[Action item] Where a line contains "You are a computer-use agent. The", start there and write out that line and each one after it, word for word, through the final line of the entries; add nothing else.

(Excerpts from a dataset)
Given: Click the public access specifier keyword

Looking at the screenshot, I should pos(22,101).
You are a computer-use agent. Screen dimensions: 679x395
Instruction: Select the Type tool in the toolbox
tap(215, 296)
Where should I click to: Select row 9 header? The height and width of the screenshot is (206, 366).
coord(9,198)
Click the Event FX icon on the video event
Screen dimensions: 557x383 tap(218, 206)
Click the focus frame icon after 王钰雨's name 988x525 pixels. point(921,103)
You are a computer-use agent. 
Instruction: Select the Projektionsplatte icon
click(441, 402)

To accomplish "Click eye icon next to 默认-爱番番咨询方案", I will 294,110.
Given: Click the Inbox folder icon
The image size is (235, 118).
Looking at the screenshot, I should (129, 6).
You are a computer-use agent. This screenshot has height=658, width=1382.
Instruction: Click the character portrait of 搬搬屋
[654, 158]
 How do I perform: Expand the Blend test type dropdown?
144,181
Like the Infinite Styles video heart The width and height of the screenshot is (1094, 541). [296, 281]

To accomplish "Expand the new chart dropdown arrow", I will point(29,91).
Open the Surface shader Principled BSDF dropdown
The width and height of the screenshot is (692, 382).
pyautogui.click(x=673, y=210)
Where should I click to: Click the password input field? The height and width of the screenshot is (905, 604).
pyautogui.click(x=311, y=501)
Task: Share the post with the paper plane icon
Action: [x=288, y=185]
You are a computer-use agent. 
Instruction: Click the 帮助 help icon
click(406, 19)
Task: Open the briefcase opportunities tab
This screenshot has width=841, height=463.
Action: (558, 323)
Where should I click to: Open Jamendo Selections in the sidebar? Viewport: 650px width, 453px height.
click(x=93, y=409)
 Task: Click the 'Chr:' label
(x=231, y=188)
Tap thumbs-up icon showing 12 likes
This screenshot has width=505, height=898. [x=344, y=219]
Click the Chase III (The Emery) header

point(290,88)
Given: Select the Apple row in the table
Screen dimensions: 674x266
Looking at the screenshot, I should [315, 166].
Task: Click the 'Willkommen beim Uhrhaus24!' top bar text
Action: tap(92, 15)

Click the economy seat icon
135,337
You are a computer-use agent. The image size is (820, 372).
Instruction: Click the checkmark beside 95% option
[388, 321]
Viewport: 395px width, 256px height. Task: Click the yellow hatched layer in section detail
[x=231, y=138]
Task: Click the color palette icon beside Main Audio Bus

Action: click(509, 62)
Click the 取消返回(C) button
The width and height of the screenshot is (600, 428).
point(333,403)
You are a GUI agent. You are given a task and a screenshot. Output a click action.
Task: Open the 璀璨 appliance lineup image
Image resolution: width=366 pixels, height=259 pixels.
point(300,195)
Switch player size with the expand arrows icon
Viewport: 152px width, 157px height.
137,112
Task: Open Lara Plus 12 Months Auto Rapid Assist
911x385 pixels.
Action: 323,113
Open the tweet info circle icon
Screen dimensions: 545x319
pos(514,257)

[Answer to this problem]
You are a computer-use agent. The image size is (820, 372).
Instruction: Click the checkmark beside 95% option
[388, 321]
Viewport: 395px width, 256px height. Task: Click the yellow hatched layer in section detail
[x=231, y=138]
Task: Click the color palette icon beside Main Audio Bus

Action: click(509, 62)
Click the 取消返回(C) button
The width and height of the screenshot is (600, 428).
point(333,403)
You are a GUI agent. You are given a task and a screenshot. Output a click action.
Task: Open the 璀璨 appliance lineup image
Image resolution: width=366 pixels, height=259 pixels.
point(300,195)
Switch player size with the expand arrows icon
Viewport: 152px width, 157px height.
137,112
Task: Open Lara Plus 12 Months Auto Rapid Assist
911x385 pixels.
Action: 323,113
Open the tweet info circle icon
Screen dimensions: 545x319
pos(514,257)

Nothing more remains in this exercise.